# Start of Stored data

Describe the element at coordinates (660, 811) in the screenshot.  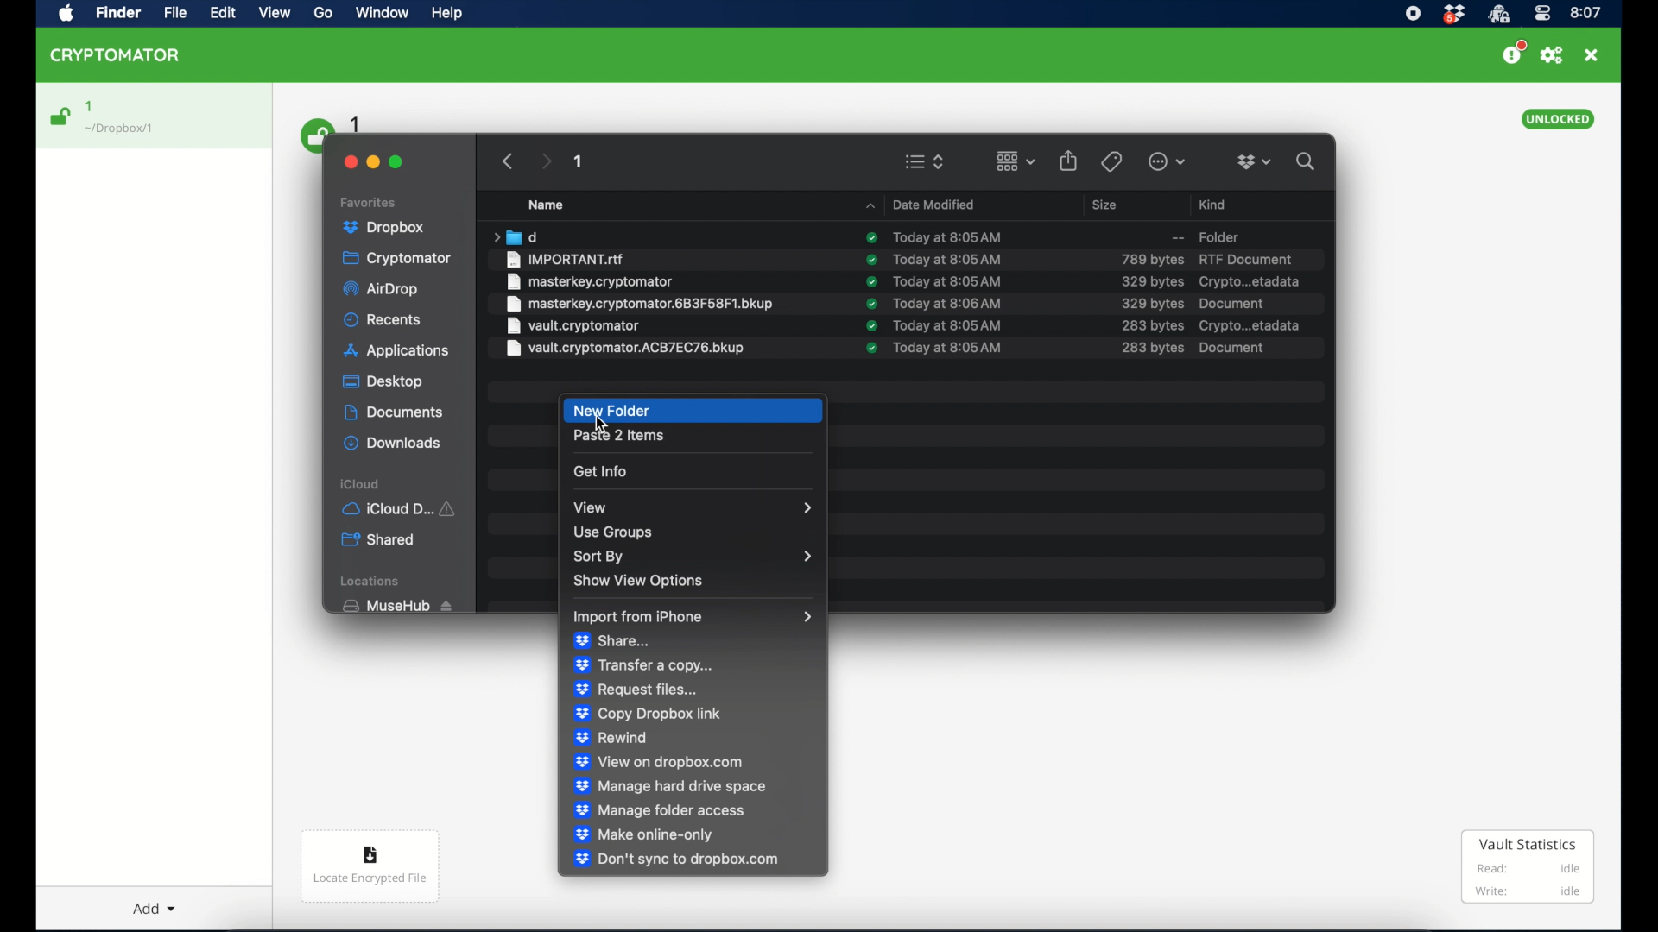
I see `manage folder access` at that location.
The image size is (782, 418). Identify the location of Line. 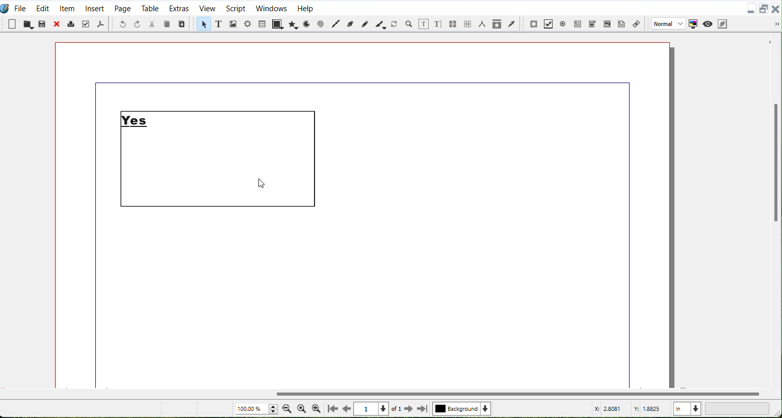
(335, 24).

# End of Stored data
# Start of Stored data

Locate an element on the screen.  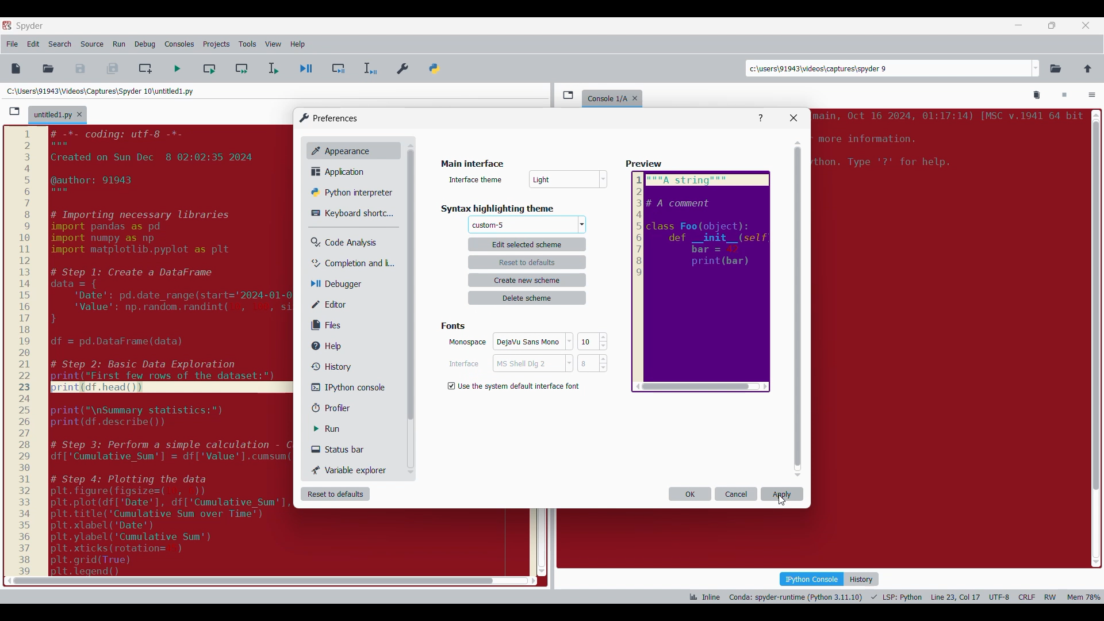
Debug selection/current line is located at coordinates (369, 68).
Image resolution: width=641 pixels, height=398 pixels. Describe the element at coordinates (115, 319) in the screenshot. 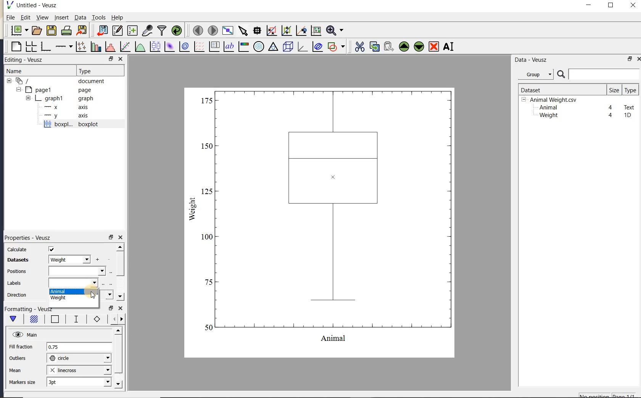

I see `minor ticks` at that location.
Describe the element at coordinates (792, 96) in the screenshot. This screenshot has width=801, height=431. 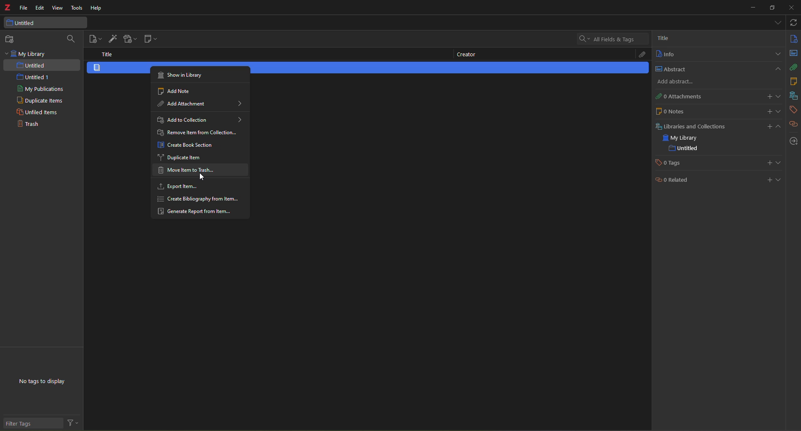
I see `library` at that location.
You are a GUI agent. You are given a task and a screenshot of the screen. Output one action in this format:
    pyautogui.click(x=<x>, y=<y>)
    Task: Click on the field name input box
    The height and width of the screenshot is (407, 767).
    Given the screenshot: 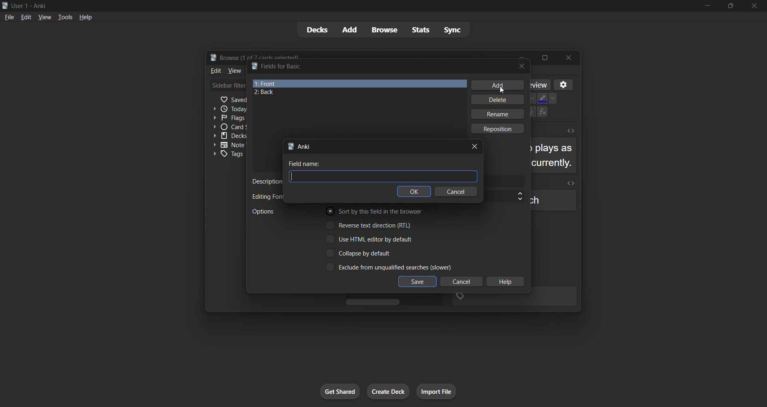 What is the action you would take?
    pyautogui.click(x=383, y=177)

# End of Stored data
# Start of Stored data

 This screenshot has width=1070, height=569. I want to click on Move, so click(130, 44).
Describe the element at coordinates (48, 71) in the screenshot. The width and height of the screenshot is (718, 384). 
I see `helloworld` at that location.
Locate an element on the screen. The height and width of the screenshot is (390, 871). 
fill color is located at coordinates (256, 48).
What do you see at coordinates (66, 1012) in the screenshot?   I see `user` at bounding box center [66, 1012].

# End of Stored data

Reproduce the lines above without any change, beginning with the line containing "This screenshot has width=1070, height=569." and continuing through the line containing "What do you".

 This screenshot has width=1070, height=569. I want to click on Move, so click(130, 44).
Describe the element at coordinates (48, 71) in the screenshot. The width and height of the screenshot is (718, 384). 
I see `helloworld` at that location.
Locate an element on the screen. The height and width of the screenshot is (390, 871). 
fill color is located at coordinates (256, 48).
What do you see at coordinates (66, 1012) in the screenshot?   I see `user` at bounding box center [66, 1012].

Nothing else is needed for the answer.